Exercise prompt —
Only the lines with the string "APPLIED" are needed; return each of them from the entries below.

>>>>>

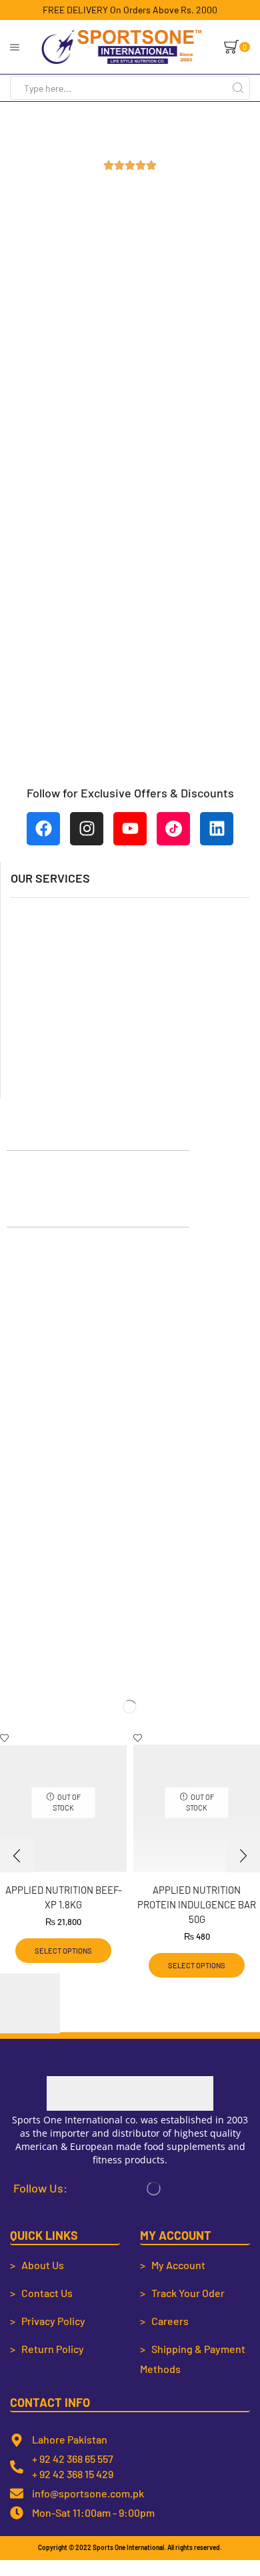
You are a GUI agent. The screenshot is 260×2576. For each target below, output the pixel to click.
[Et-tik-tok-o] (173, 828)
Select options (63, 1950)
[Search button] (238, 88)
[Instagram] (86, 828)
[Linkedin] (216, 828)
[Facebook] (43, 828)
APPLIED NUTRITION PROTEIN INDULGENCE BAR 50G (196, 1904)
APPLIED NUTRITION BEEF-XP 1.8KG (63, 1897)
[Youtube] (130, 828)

<<<<<

Solution —
APPLIED NUTRITION PROTEIN INDULGENCE BAR 50G (196, 1904)
APPLIED NUTRITION BEEF-XP 1.8KG (63, 1897)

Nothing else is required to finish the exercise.